Table with millions of rows
So until now, there’s nothing really impressive. But now take a look at the results on the following table, which have 28,500,000 rows for just 2.8 GB of data.
SQL> DESC TABLE_TEST3
Name Null? Type
----------------------------------------- -------- ----------------------------
COL1 NOT NULL NUMBER(38)
COL2 NOT NULL NUMBER(38)
COL3 NOT NULL NUMBER(38)
COL4 NOT NULL VARCHAR2(765)
COL5 NOT NULL VARCHAR2(765)
Cores | V17.3 | V17.4b | Gain |
---|---|---|---|
-j 8 | 304 | 207 | 32% |
-J 2 -j 6 | 276 | 165 | 40% |
-J 4 -j 3 | 276 | 152 | 45% |
The speed gain is from 32% up to 45% at full speed.
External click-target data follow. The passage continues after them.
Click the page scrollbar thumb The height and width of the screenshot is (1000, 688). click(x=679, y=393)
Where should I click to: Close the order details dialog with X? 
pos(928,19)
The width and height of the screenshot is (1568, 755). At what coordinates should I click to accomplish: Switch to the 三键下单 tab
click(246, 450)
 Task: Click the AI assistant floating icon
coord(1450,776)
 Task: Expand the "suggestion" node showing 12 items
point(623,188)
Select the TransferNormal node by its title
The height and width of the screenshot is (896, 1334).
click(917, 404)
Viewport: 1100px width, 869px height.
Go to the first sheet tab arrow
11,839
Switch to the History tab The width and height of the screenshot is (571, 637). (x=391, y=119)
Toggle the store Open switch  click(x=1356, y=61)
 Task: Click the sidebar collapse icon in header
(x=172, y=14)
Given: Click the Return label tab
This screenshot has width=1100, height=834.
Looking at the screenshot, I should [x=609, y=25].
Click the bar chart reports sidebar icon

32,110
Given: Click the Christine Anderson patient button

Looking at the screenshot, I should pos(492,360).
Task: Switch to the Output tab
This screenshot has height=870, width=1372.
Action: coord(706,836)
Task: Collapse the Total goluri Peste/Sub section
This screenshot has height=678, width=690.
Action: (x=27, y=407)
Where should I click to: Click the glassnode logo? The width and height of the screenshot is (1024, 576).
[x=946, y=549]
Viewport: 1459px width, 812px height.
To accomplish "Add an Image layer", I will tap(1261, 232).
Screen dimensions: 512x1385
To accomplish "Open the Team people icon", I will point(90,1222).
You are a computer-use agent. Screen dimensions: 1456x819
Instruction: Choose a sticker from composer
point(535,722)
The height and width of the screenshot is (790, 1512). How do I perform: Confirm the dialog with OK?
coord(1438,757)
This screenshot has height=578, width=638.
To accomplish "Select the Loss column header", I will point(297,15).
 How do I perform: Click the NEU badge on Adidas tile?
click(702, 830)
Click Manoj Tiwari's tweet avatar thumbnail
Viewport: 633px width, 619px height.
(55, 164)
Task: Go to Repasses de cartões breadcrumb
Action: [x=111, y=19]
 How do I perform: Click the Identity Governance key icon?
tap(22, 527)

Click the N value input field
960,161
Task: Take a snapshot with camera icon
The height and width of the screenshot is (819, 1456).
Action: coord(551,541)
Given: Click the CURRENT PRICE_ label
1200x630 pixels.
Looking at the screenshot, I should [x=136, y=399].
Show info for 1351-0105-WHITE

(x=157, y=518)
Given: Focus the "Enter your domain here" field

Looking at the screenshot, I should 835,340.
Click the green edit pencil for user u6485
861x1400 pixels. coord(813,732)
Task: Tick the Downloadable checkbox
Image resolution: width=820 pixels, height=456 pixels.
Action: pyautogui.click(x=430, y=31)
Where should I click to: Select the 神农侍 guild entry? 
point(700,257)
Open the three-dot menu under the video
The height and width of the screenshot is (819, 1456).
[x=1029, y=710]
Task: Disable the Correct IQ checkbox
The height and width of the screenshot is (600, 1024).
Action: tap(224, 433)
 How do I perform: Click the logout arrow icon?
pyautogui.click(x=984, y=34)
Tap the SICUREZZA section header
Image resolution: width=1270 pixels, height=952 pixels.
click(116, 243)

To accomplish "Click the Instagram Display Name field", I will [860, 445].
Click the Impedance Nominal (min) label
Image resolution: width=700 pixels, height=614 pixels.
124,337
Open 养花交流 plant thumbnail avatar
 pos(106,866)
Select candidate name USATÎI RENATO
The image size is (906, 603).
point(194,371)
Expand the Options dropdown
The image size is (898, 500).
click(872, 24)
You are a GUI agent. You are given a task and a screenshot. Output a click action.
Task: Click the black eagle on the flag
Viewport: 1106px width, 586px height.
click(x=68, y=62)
The more parallelizing we set, the more speed gain we have. Obviously I was not expecting such a gain, this is a really good news.
Full migration test
I have made a full test on a 500 GB database (380 GB without indexes) where these tables are extracted. This last benchmark has only been done using -J 4 and -j 3 parallelization.
The result is 2h38 (avg: 6059 tuples/sec) with the v17.3 release and only 1h57 (avg: 8183 tuples/sec) with Svetlana’s patch.
This is 26% of time saved for a total of 57,500,000 tuples! This is something really helpful to reduce the migration downtime.
Conclusion
I want to express all my gratitude to Svetlana Shorina and PostgreSQL Professional for this patch. It has already been applied in github development code and will be available in next coming v17.4 release.
Of course the more CPUs you can use, the fastest you can migrate your data, especially for terabytes databases. I think that full database migration performances can be improved by allowing parallel table export (-P) together with parallel data export (-J) for a single table. This is not the case for now, but it is in the TODO list.